Well, at the risk of being intellectually dishonest, consider the following. As a senator, Obama has legislative experience at the national level, of which Palin has none. As a mayor and governor, Palin has executive experience, of which Obama has none. (I’m unconvinced that running a senate office or a presidential campaign qualifies as executive experience.)
The more important question, however, is whether any of this matters?
We like to think that a president should have extensive experience. We scoff at the suggestion that the leader of the free world will need to “learn on the job.” Yet in order to address this all-too-common refrain, we need to step back and question its premise. As Jon puts it, “When has experience been a good predictor of presidential performance?”
In fact, it hasn’t. During the last presidential election, journalist Lawrence Kaplan pointed out the overlooked obvious:
[I]s it really necessary to point out that Abraham Lincoln and Franklin Roosevelt never saw combat before going on to become America’s greatest wartime strategists? Or that the very men who dispatched Kerry to Vietnam were themselves decorated veterans? To be sure, politicians who have served in war have an essential understanding of the horrors of war. But what does it tell us about their strategic wisdom or their fitness to be commander-in-chief? In truth, very little.
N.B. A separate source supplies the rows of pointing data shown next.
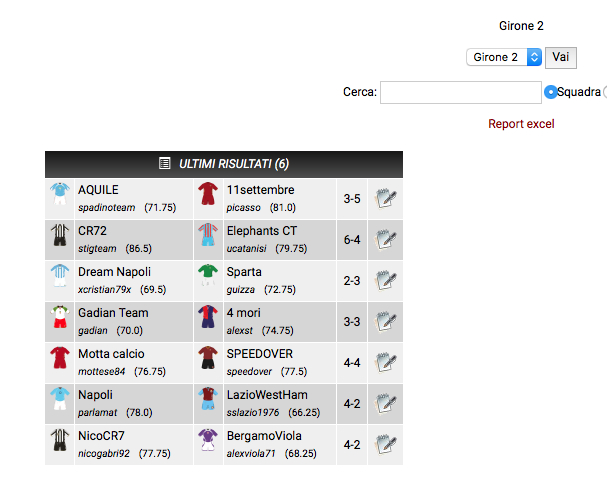The width and height of the screenshot is (607, 480).
Task: Click the ULTIMI RISULTATI list icon
Action: tap(165, 164)
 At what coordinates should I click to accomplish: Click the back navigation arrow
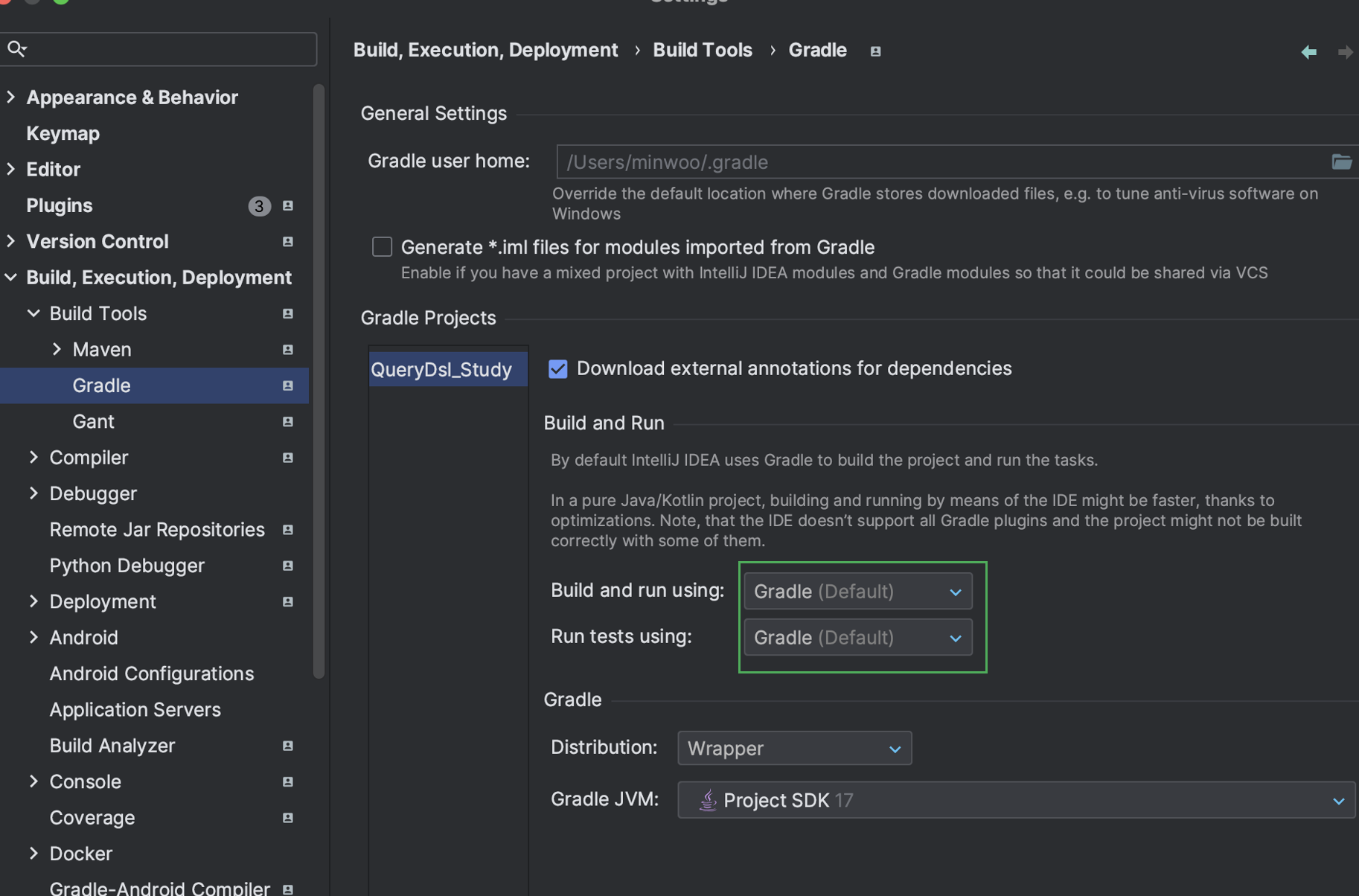click(x=1309, y=51)
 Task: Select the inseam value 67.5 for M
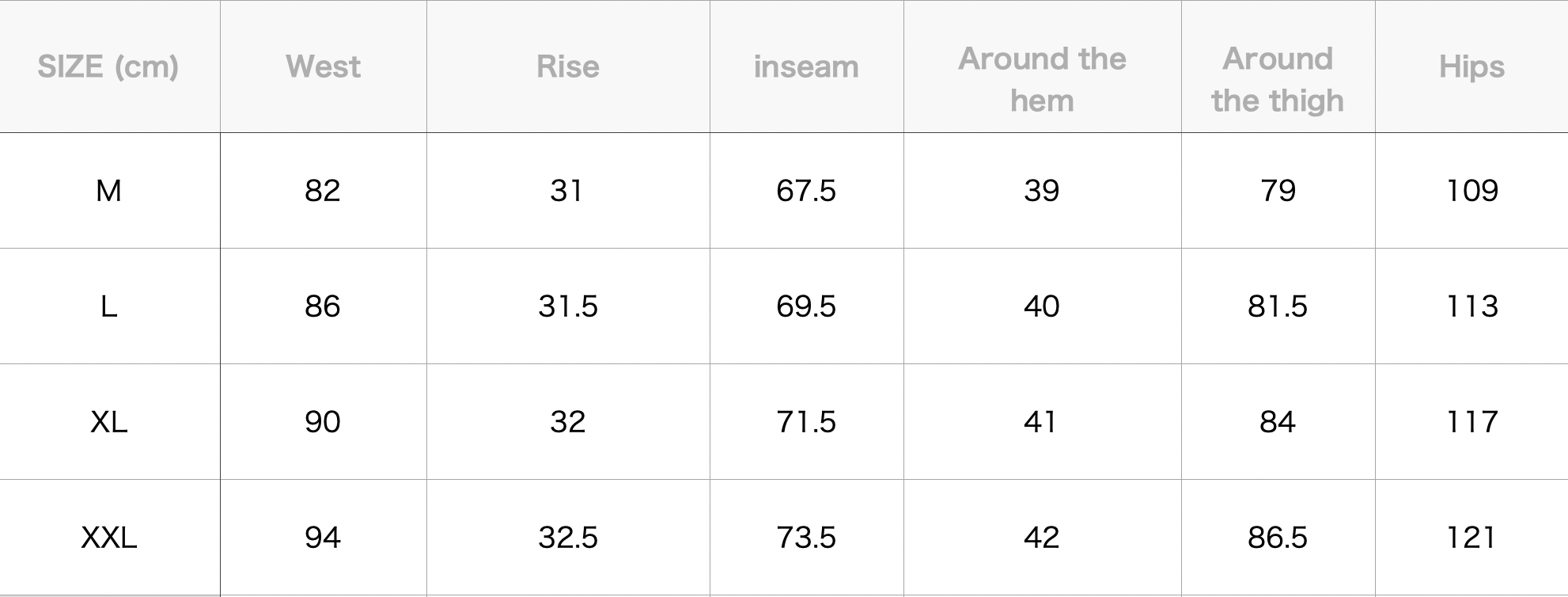[805, 191]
Similarly, what about those who become politicians without any background in politics? Names like Michael Bloomberg, Jon Corzine and Arnold Schwarzenegger come to mind. And what about those without any executive experience? The only political qualification held by the current chairman of the Senate Committee on Foreign Relations, before arriving in the Senate, was a two-year stint on his county council. His name is Joe Biden. Indeed, the last three presidents to be re-elected—Reagan, Clinton and Bush—all previously were governors without a national, legislative portfolio.
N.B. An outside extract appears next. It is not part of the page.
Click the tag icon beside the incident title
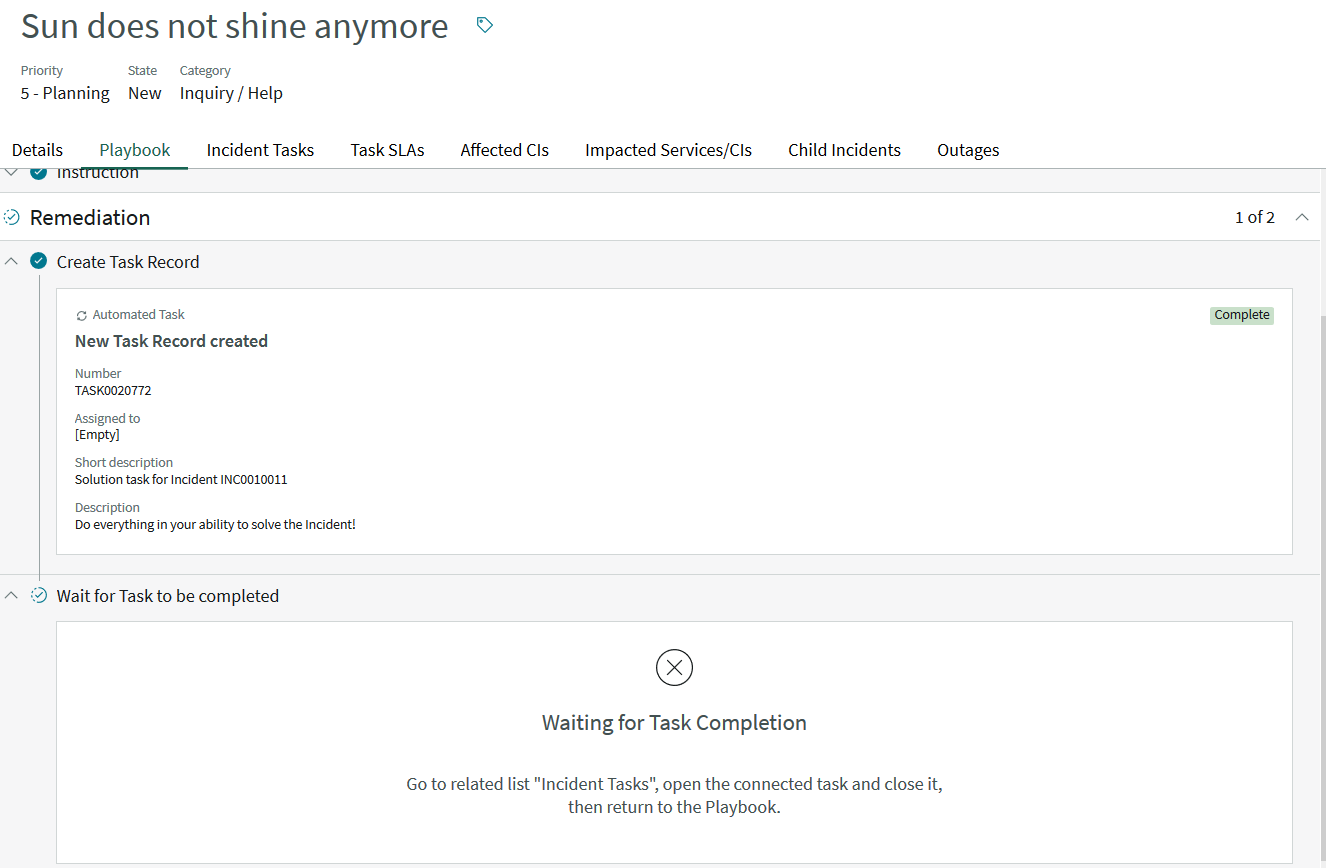This screenshot has height=868, width=1326. coord(485,25)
In a nutshell, experience is overrated.
Addendum (11/5/2009): Talk-radio host, Michael Medved, adds a moral (as opposed to practical) dimension to my argument: Judge the person, not the resume. In Medved’s words,
One of the most fundamental American values [is] the notion that each individual deserves to be judged on ability, not background, and evaluated on performance rather than credentials … [We are] a nation that proudly offers fresh starts and open doors.